------ Kutipan Dokumen ------

“Ingatlah! Advokat adalah profesi tertua di dunia setelah profesi dokter. Jika dokter malpraktik korbannya hanya satu orang, tapi jika Advokat malpraktik korbannya bisa jadi akan mengalami masalah turun temurun.”
Oleh Muhammad Yuntri
Masyarakat agar waspada dengan iklan Pendidikan Khusus Profesi Advokat (PKPA), apakah penyelenggaranya Organisasi Advokat (OA) benaran atau OA ‘rasa ormas’ tanpa punya izin dari Kementerian Pendidikan, Kebudayaan, Riset, dan Teknologi (Kemendikbudristek) RI?.
Adakah jaminan calon pesertanya akan bisa dilantik sebagai advokat dan ikut prosesi sumpah advokat di Pengadilan Tinggi setempat?.
Ciri-ciri “OA Rasa Ormas”:
1. Didirikan berdasarkan UU Perkumpulan No.17 Tahun 2013 (tentang Ormas)
Kalau Organisasi Profesi Advokat, harusnya didirikan berdasarkan Pasal 28 UU Advokat Nomor: 18 Tahun 2003 (UU Advokat) yang diatur dalam UU profesinya itu yang batas waktunya sudah lewat hanya sampai dengan tahun 2005.
2. Pendiriannya (diragukan)?. Dilakukan oleh para advokat, karena tidak melalui Munas para Advokat, bisa jadi para pendirinya adalah selain advokat, seperti tukang sate, tukang becak, debt collector, kurator dan hanya satu orang advokatnya yang lagi nganggur sepi nggak punya klien, yang siap dan akan mencetak para advokat abal-abal dari institusi ‘OA rasa ormas’.
Perkumpulannya juga didaftarkan di Kemenkumham RI dan dapat SK AHU juga (karena yang menerbitkan SK AHU-nya adalah komputer dengan tanda tangan digital).
3. OA tersebut menyelenggarakan PKPA dan Ujian Profesi Advokat (UPA) berbiaya murah, banting harga di bawah harga Rp.4 juta biar pesertanya banyak untuk meraup banyak cuan, dan dilaksanakan secara online segala (tidak perlu memikirkan sylabus, standar Sisdiknas, harga pokok penyelenggaraan, apalagi kualitasnya).
Para peserta PKPA nya hanya cukup di-briefing 1-2 jam saja di suatu hotel plus makan siang, kemudian tinggal menunggu pelantikan dan prosesi Berita Acara Sumpah (BAS) di Pengadilan Tinggi setempat.
4. Pada brosur marketing ditampilkan sederet nama-nama profesor dan advokat senior untuk memancing daya tarik minat masyarakat.
5. Saat prosesi pelantikan Advokat, elit pemimpin OA nya menggunakan fashion seperti baju Guru Besar bagaikan acara di universitas terkenal dan dihadiri para pejabat negara. Serta diekpose berkali-kali sebagai promosi di berbagai media massa, medsos dan lain-lain untuk menunjukkan bonafiditas dan berkelas. Sedangkan pribadi Ketua OA nya sehari-hari hanya sibuk dengan urus organisasi saja tanpa punya klien pasti untuk income dari jasa bantuan hukum.

------ Data Tersedia ------

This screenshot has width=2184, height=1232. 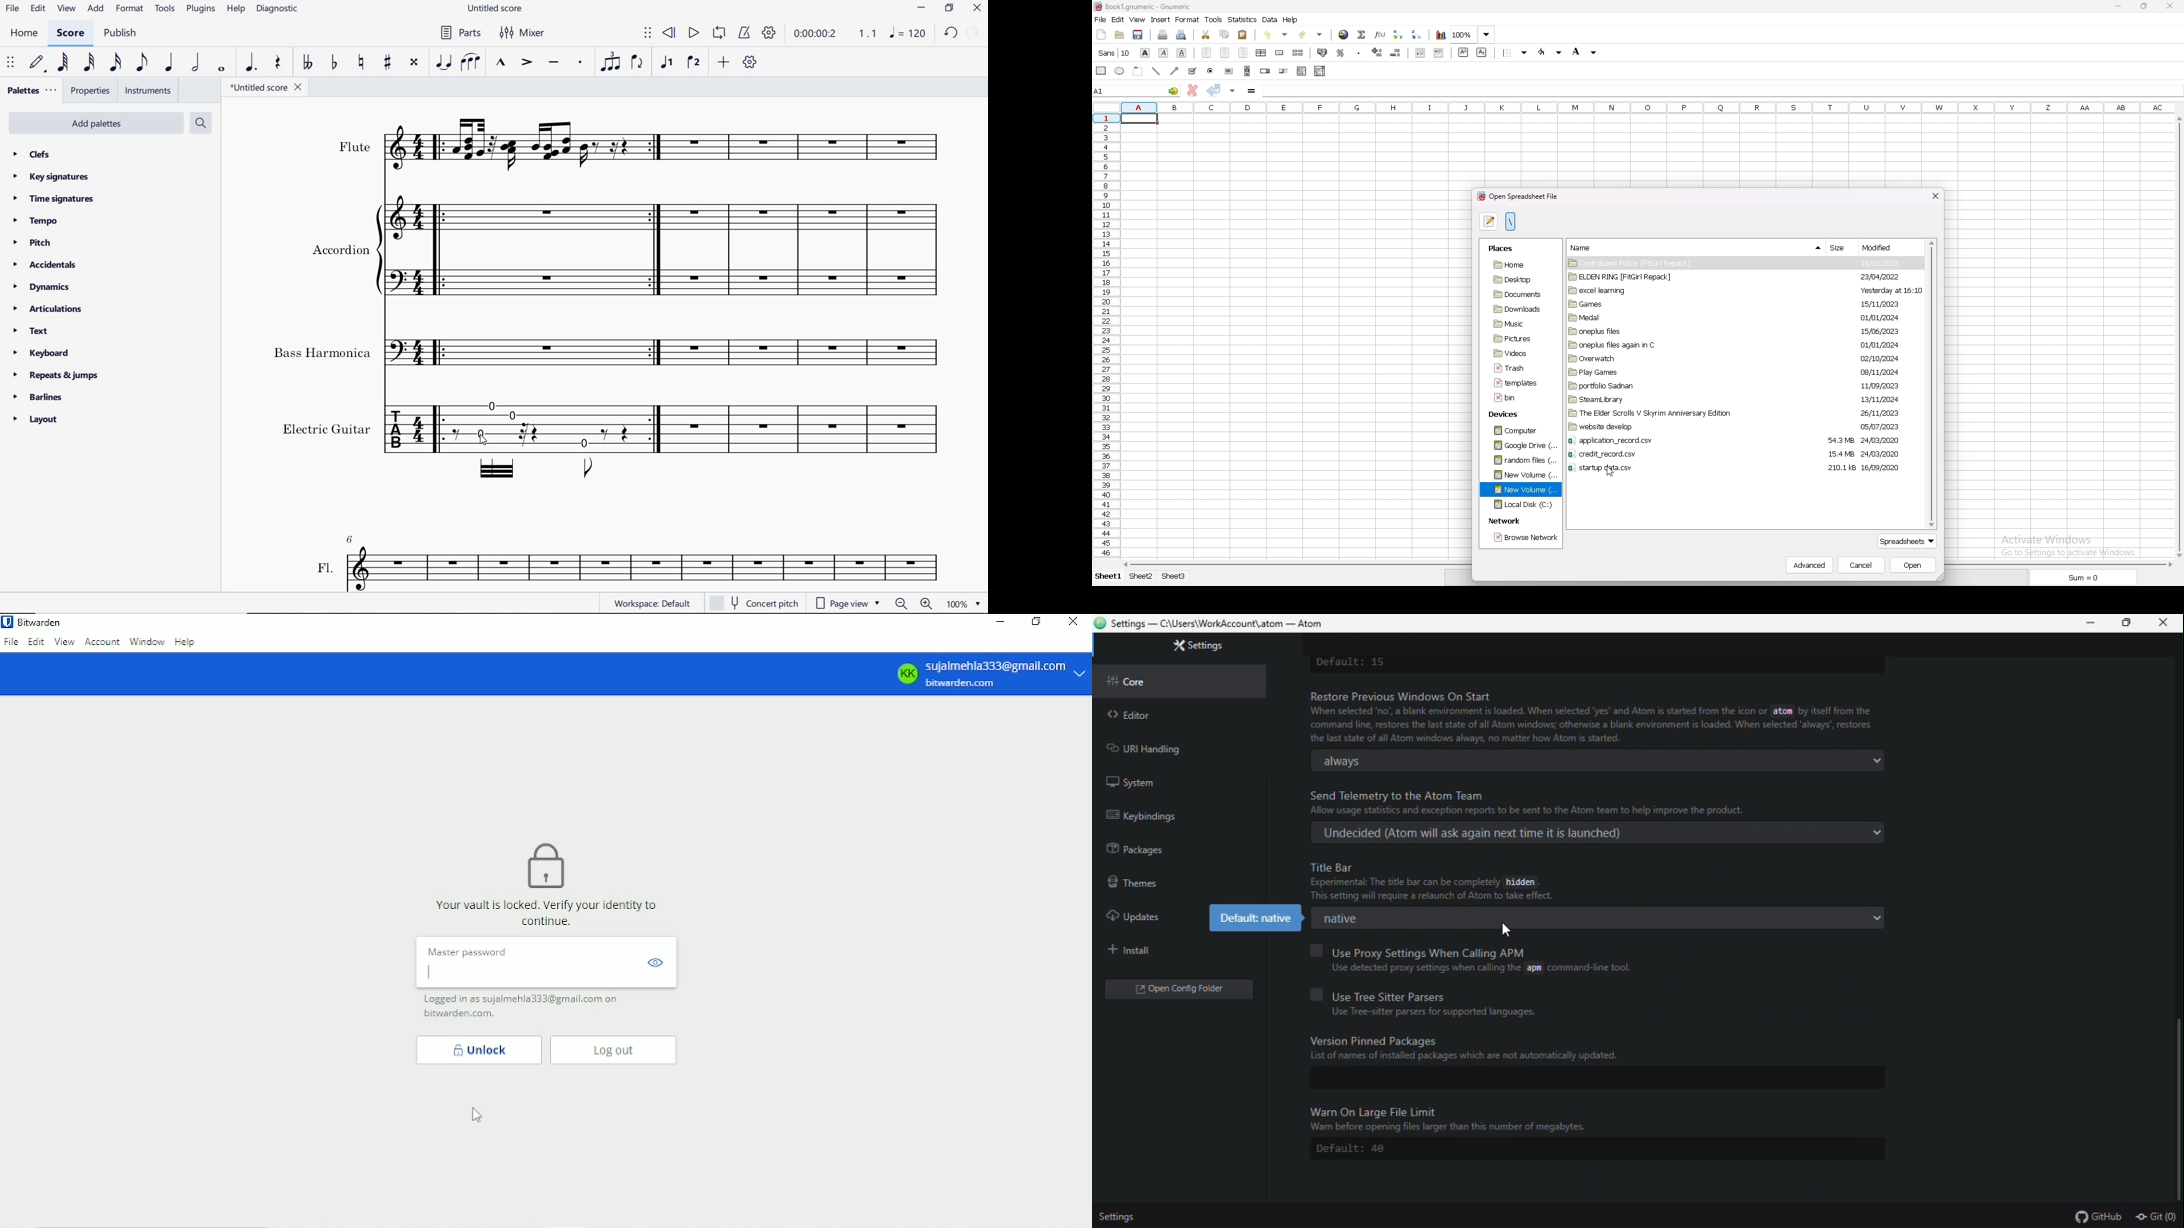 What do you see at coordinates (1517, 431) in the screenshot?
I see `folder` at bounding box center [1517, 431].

------

**Latihan Tertulis 1**:
Perbarui kutipan dokumen tentang OA rasa ormas, mulai dari "4. Pada brosur" dan terus sampai "jasa bantuan hukum.", dengan mengganti "brosur marketing" menjadi "brosur promosi".
**Latihan Tertulis 2**:
Apakah tiap pernyataan berikut sesuai dengan kutipan dokumen tentang OA rasa ormas? Jawab ya atau tidak, lalu kutip kata-kata penentunya dari teks.
(a) PKPA yang diselenggarakan OA tersebut dijual dengan harga di bawah Rp.4 juta.
(b) Para peserta PKPA dibekali selama satu minggu penuh sebelum dilantik.
(c) Batas waktu pendirian organisasi profesi berdasarkan Pasal 28 UU Advokat hanya sampai tahun 2005.
**Latihan Tertulis 3**:
Sambung kutipan dokumen tentang OA rasa ormas, dimulai sesudah kalimat terakhirnya.

**Hasil Tugas 1**:
4. Pada brosur promosi ditampilkan sederet nama-nama profesor dan advokat senior untuk memancing daya tarik minat masyarakat.
5. Saat prosesi pelantikan Advokat, elit pemimpin OA nya menggunakan fashion seperti baju Guru Besar bagaikan acara di universitas terkenal dan dihadiri para pejabat negara. Serta diekpose berkali-kali sebagai promosi di berbagai media massa, medsos dan lain-lain untuk menunjukkan bonafiditas dan berkelas. Sedangkan pribadi Ketua OA nya sehari-hari hanya sibuk dengan urus organisasi saja tanpa punya klien pasti untuk income dari jasa bantuan hukum.

**Hasil Tugas 2**:
(a) Ya: "banting harga di bawah harga Rp.4 juta"
(b) Tidak: "hanya cukup di-briefing 1-2 jam saja di suatu hotel plus makan siang"
(c) Ya: "batas waktunya sudah lewat hanya sampai dengan tahun 2005"

**Hasil Tugas 3**:
PERTANYAANNYA ?
QUOVADIS OA Indonesia ?!!
Apakah para peserta UCA (ujian calon advokat) sudah siap jadi korban atas perbuatan OA Rasa Ormas itu?. Tapi kompensasi yang bakal mereka peroleh antara lain akan punya hak :
- Dapat hak imunitas berdasarkan Pasal 16 UU Advokat, sehingga bebas bertindak sepanjang membela kliennya di dalam dan di luar pengadilan.
- Bebas mengeluarkan legal opini berdasarkan Pasal 14 dan 15 UU Advokat.
Itulah harapan semu masyarakat sebagai take and give dari penyelenggaraan PKPA dari OA-OA rasa Ormas tersebut.
Canggih juga ya ?!
Mungkin atas dasar itulah alumni UCA tersebut pada diam, karena sudah merasa berstatus sebagai advokat selaku penegak hukum dan juga dapat hak imunitas sebagai advokat sebagaimana para senior lawyer lainnya.
Coba bayangkan jika mereka itu sadar, bahwa OA yang merekrut mereka itu ternyata badan hukum OA nya tidak terdaftar di negara ini (cq Kemenkumham RI) alias ormas liar/ilegal, …. apa yang bakal terjadi ??!!.
Setiap Perkumpulan /Ormas harus terdaftar di negara ini jika ingin diakui, kalau tidak terdaftar akan dianggap sebagai ormas liar atau ilegal.
Jika institusi yang tidak berbadan hukum bisa juga didaftarkan di Kesbangpol Kemendagri atau yang berbadan hukum Akta Notaris bisa didaftarkan di Kemenkumham RI dan akan terbit SK AHU nya untuk bisa memiliki aset atas nama badan hukum tersebut.
OA Rasa Ormas tumbuh menjamur:
Konon kabarnya OA rasa ormas tersebut sampai saat ini jumlahnya sudah ratusan dan berlomba-lomba merekrut calon advokat baru.
- Terus pertanyaannya, peran kita sebagai advokat senior dan sebagai penegak hukum dari salah satu “Catur Wangsa” penegak hukum, apakah akan diam saja dan melakukan pembiaran ?.
Ingat lah : ”Sesungguhnya kejahatan itu tidak hanya timbul karena kebrutalan orang jahat saja, atau mereka yang kreatif mereka jasa hukum, tapi melainkan juga karena diamnya orang baik yang mengerti“!
Izin Pendidikan:
Setiap penyelenggara pendidikan di negara ini, apalagi kalau ikut menerbitkan sertifikat atau ijazah, semestinya harus ada izin dari Kemendikbud R.I Kalau tidak ada izin maka akan terancam sanksi. Vide Pasal 68-71 UU Sisdiknas RI No.20 Tahun 2003, berupa hukuman penjara dan denda sampai satu miliar rupiah.
Negara saja dalam menyelenggarakan pendidikan harus punya izin.
Misalnya, Institut Pemerintahan Dalam Negeri (IPDN). Lembaga pendidikan tinggi milik pemerintah yang bergerak di bidang kepamongprajaan atau dikenal publik sekolahnya camat dan lurah. IPDN harus punya izin dari Kemendikbud.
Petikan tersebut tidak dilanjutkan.